Purpose: To investigate the impact of amyloid PET with [18F]flutemetamol on diagnosis and treatment management in a cohort of patients attending a tertiary memory clinic in whom, despite extensive cognitive assessment including neuropsychological testing, structural imaging, CSF biomarker analysis and in some cases [18F]FDG PET, the diagnosis remained unclear.
Methods: The study population consisted of 207 patients with a clinical diagnosis prior to [18F]flutemetamol PET including mild cognitive impairment (MCI; n = 131), Alzheimer's disease (AD; n = 41), non-AD (n = 10), dementia not otherwise specified (dementia NOS; n = 20) and subjective cognitive decline (SCD; n = 5).
Results: Amyloid positivity was found in 53% of MCI, 68% of AD, 20% of non-AD, 20% of dementia NOS, and 60% of SCD patients. [18F]Flutemetamol PET led, overall, to a change in diagnosis in 92 of the 207 patients (44%).
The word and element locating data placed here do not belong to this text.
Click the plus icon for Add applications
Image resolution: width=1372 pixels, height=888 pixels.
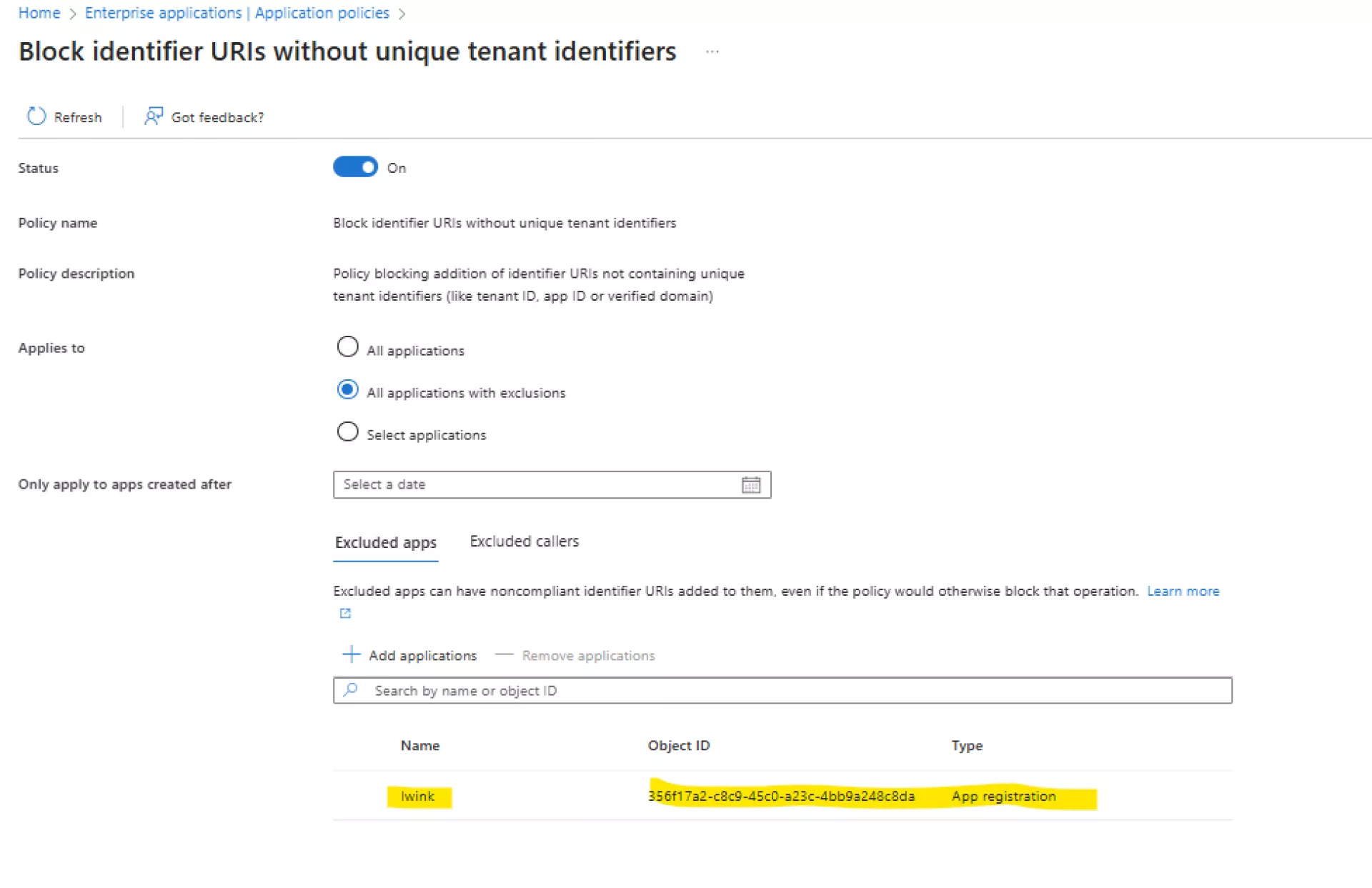[x=351, y=654]
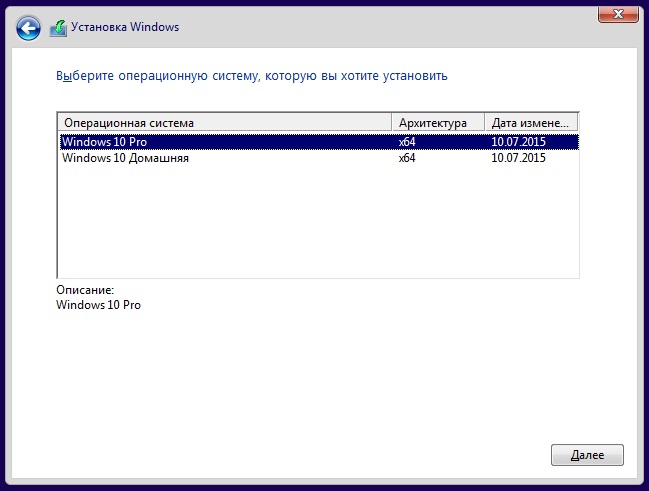649x491 pixels.
Task: Select the Windows 10 Pro row
Action: click(319, 142)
A high percentage of patients with a change in diagnosis was observed in the MCI group (n = 67, 51%) and in the dementia NOS group (n = 11; 55%), followed by the non-AD and AD (30% and 20%, respectively). A significant increase in cholinesterase inhibitor treatment was observed after [18F]flutemetamol PET (+218%, 34 patients before and 108 patients after).
Conclusion: The present study lends support to the clinical value of amyloid PET in patients with an uncertain diagnosis in the tertiary memory clinic setting.
Keywords: Alzheimer’s disease; Amyloid PET; Cholinesterase inhibitors; Diagnostic change; [18F]Flutemetamol.